Michael Bosilovich is a Co-I on a NASA Energy and Water Cycle Studies (NEWS) program funded project titled "Global and Regional Water and Energy Variations Under a Changing Climate" lead by co-principal investigators Tristan L'Ecuyer (U Wisconsin) and Matthew Rodell (NASA GSFC), and including a team that spans three NASA centers and several universities. Building on a previous NASA effort, this project will develop a global representation of the Earth's coupled water and energy cycles based on the highest quality observations with supplemental statistical and modeled information and include climate variability. The GMAO effort will entail regional studies of the year to year variations of the water and energy cycles, with special emphasis on understanding the uncertainties in the modeled data. The GMAO’s Modern Era Retrospective analysis for Research and Applications (MERRA-2) contributes an observation based depiction of the water and energy cycle that covers the globe. While we teach the water cycle to third grade science classes, the quantitative accuracy based on observation requires further study, improved analysis techniques and better models.

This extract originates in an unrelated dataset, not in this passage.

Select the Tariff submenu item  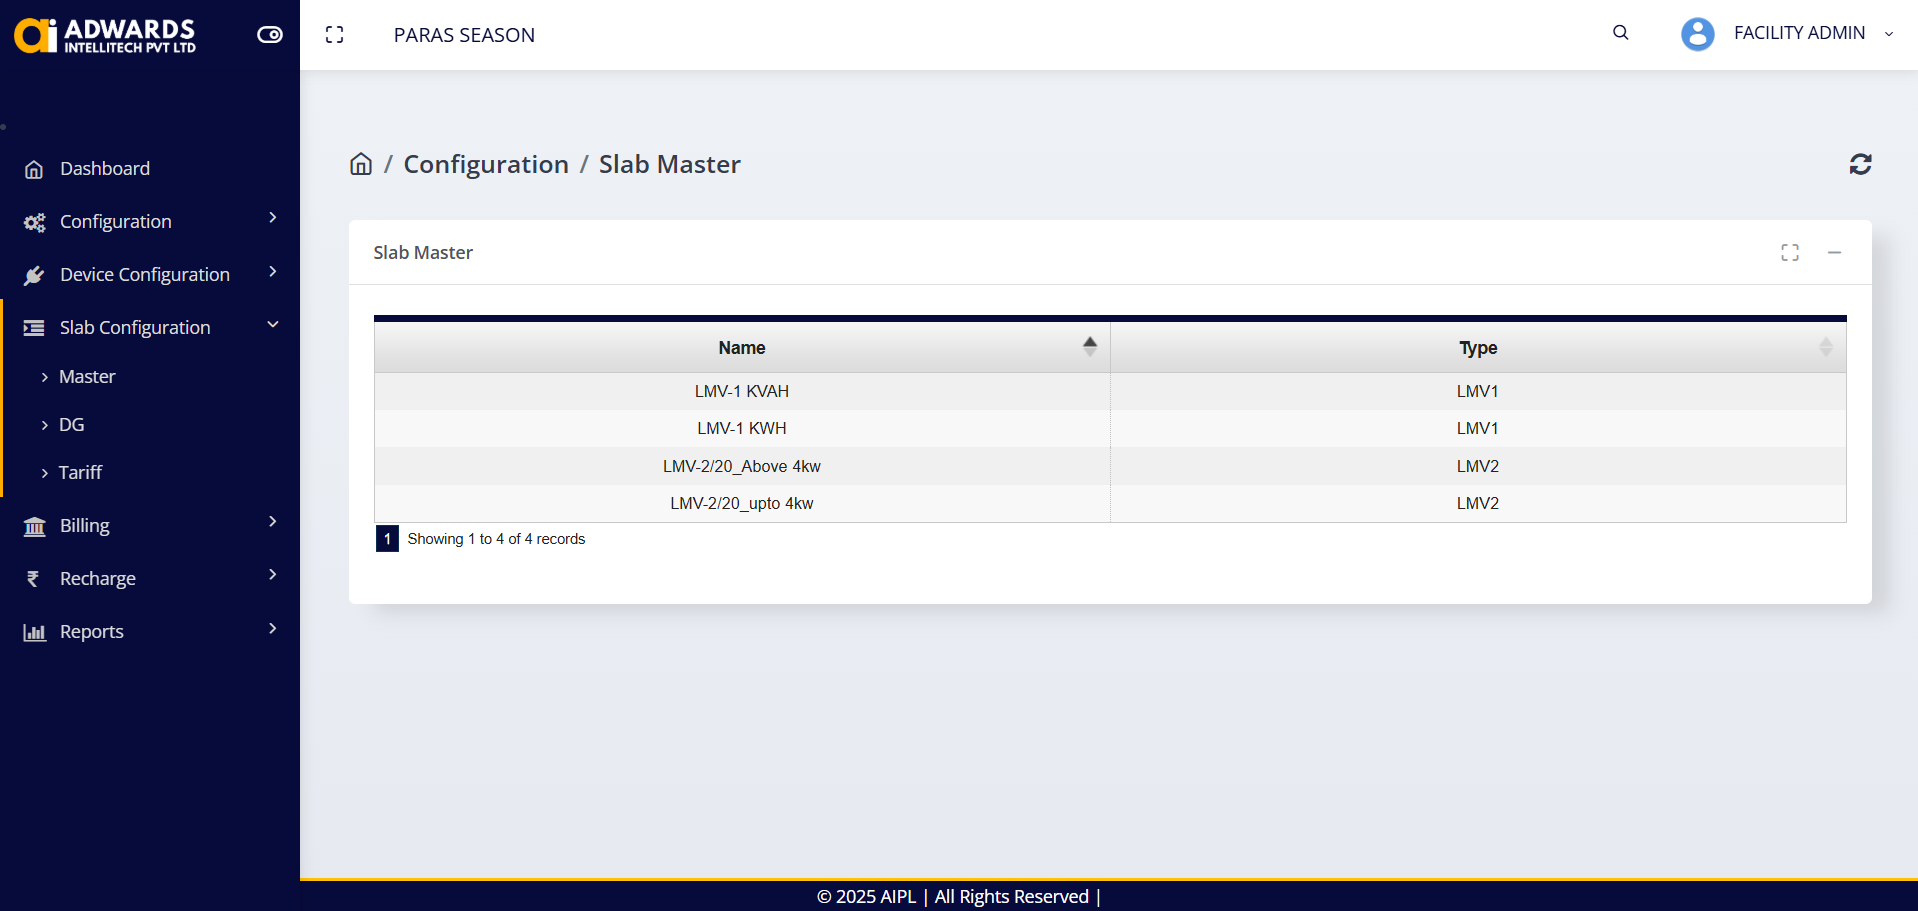80,472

Christoph Keller (610.1/USRA) is the co-investigator of a project funded by the Science to Achieve Results (STAR) Program of the U.S. Environmental Protection Agency, entitled "A diagnostic package to facilitate and enhance chemical mechanism implementations within regional and global atmospheric chemistry models". This project will develop a diagnostic software package, based on machine learning, to identify key elements of a chemical mechanism to aid the future development of air quality models. The software package will also offer a chemical mechanism emulator that can be used as an alternative, computationally inexpensive method to simulate atmospheric chemistry. The project will greatly simplify application-specific atmospheric chemistry model development, as will be demonstrated using the regional CMAQ and global GEOS-Chem model. The project team further consists of principal investigator Julie Nicely (Earth System Science Interdisciplinary Center) and co-investigators Melanie Follette-Cook (Morgan State University) and Daniel Tong (University of Maryland).